:: Brief ::
Each line below is to be set down again exactly.

:: Raw data ::
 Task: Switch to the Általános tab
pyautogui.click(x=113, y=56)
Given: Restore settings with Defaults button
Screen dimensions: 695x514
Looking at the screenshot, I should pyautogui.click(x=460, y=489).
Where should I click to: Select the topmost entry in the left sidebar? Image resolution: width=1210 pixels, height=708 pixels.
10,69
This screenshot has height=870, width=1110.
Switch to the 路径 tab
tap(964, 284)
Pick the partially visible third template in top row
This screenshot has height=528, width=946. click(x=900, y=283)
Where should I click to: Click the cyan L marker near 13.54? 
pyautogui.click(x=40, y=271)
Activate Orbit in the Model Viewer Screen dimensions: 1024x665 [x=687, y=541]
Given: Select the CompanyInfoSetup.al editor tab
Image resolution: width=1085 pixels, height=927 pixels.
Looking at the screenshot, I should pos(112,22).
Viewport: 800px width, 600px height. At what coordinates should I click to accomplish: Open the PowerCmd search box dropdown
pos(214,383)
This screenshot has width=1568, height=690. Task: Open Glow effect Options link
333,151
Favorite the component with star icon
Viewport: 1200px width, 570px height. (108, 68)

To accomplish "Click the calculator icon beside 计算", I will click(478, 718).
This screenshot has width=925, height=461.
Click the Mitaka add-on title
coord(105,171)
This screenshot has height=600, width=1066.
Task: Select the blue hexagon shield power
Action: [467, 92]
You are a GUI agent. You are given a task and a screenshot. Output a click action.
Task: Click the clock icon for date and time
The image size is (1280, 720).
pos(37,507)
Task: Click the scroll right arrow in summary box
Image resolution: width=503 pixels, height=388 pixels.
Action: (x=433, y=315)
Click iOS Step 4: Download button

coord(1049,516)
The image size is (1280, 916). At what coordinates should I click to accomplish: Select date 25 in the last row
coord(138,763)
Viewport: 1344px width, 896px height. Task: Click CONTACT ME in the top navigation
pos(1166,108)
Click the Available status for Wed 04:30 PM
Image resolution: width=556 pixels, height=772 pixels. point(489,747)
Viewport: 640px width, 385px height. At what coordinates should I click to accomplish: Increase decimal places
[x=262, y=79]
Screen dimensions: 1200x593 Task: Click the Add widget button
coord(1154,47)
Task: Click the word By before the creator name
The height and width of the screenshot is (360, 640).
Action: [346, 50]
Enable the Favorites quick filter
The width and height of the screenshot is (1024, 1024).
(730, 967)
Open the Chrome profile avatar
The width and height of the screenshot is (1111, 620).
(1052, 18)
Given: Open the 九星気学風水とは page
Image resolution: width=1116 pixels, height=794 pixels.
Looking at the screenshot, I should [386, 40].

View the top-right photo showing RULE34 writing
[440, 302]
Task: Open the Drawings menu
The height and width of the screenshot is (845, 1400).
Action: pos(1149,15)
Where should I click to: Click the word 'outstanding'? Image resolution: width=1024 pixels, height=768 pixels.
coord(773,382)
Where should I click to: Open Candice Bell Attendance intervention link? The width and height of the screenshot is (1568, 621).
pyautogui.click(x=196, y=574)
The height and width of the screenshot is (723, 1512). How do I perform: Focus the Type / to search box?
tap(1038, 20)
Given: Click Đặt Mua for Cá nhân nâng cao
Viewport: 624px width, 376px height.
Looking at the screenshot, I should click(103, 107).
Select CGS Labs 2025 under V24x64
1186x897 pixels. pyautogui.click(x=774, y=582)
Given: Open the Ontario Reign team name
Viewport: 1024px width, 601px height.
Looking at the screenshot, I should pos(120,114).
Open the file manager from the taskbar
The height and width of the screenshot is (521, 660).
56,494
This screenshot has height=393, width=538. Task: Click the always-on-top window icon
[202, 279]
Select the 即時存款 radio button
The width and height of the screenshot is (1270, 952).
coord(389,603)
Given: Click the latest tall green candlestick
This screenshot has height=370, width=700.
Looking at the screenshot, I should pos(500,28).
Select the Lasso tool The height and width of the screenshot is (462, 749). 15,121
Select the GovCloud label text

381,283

:: Result ::
 Task: Switch to the Általános tab
pyautogui.click(x=113, y=56)
Given: Restore settings with Defaults button
Screen dimensions: 695x514
Looking at the screenshot, I should pyautogui.click(x=460, y=489).
Where should I click to: Select the topmost entry in the left sidebar? Image resolution: width=1210 pixels, height=708 pixels.
10,69
This screenshot has height=870, width=1110.
Switch to the 路径 tab
tap(964, 284)
Pick the partially visible third template in top row
This screenshot has height=528, width=946. click(x=900, y=283)
Where should I click to: Click the cyan L marker near 13.54? 
pyautogui.click(x=40, y=271)
Activate Orbit in the Model Viewer Screen dimensions: 1024x665 [x=687, y=541]
Given: Select the CompanyInfoSetup.al editor tab
Image resolution: width=1085 pixels, height=927 pixels.
Looking at the screenshot, I should pos(112,22).
Viewport: 800px width, 600px height. At what coordinates should I click to accomplish: Open the PowerCmd search box dropdown
pos(214,383)
This screenshot has width=1568, height=690. Task: Open Glow effect Options link
333,151
Favorite the component with star icon
Viewport: 1200px width, 570px height. (108, 68)

To accomplish "Click the calculator icon beside 计算", I will click(478, 718).
This screenshot has width=925, height=461.
Click the Mitaka add-on title
coord(105,171)
This screenshot has height=600, width=1066.
Task: Select the blue hexagon shield power
Action: [467, 92]
You are a GUI agent. You are given a task and a screenshot. Output a click action.
Task: Click the clock icon for date and time
The image size is (1280, 720).
pos(37,507)
Task: Click the scroll right arrow in summary box
Image resolution: width=503 pixels, height=388 pixels.
Action: (x=433, y=315)
Click iOS Step 4: Download button

coord(1049,516)
The image size is (1280, 916). At what coordinates should I click to accomplish: Select date 25 in the last row
coord(138,763)
Viewport: 1344px width, 896px height. Task: Click CONTACT ME in the top navigation
pos(1166,108)
Click the Available status for Wed 04:30 PM
Image resolution: width=556 pixels, height=772 pixels. point(489,747)
Viewport: 640px width, 385px height. At what coordinates should I click to accomplish: Increase decimal places
[x=262, y=79]
Screen dimensions: 1200x593 Task: Click the Add widget button
coord(1154,47)
Task: Click the word By before the creator name
The height and width of the screenshot is (360, 640).
Action: [346, 50]
Enable the Favorites quick filter
The width and height of the screenshot is (1024, 1024).
(730, 967)
Open the Chrome profile avatar
The width and height of the screenshot is (1111, 620).
(1052, 18)
Given: Open the 九星気学風水とは page
Image resolution: width=1116 pixels, height=794 pixels.
Looking at the screenshot, I should [386, 40].

View the top-right photo showing RULE34 writing
[440, 302]
Task: Open the Drawings menu
The height and width of the screenshot is (845, 1400).
Action: pos(1149,15)
Where should I click to: Click the word 'outstanding'? Image resolution: width=1024 pixels, height=768 pixels.
coord(773,382)
Where should I click to: Open Candice Bell Attendance intervention link? The width and height of the screenshot is (1568, 621).
pyautogui.click(x=196, y=574)
The height and width of the screenshot is (723, 1512). How do I perform: Focus the Type / to search box?
tap(1038, 20)
Given: Click Đặt Mua for Cá nhân nâng cao
Viewport: 624px width, 376px height.
Looking at the screenshot, I should click(103, 107).
Select CGS Labs 2025 under V24x64
1186x897 pixels. pyautogui.click(x=774, y=582)
Given: Open the Ontario Reign team name
Viewport: 1024px width, 601px height.
Looking at the screenshot, I should pos(120,114).
Open the file manager from the taskbar
The height and width of the screenshot is (521, 660).
56,494
This screenshot has height=393, width=538. Task: Click the always-on-top window icon
[202, 279]
Select the 即時存款 radio button
The width and height of the screenshot is (1270, 952).
coord(389,603)
Given: Click the latest tall green candlestick
This screenshot has height=370, width=700.
Looking at the screenshot, I should pos(500,28).
Select the Lasso tool The height and width of the screenshot is (462, 749). 15,121
Select the GovCloud label text

381,283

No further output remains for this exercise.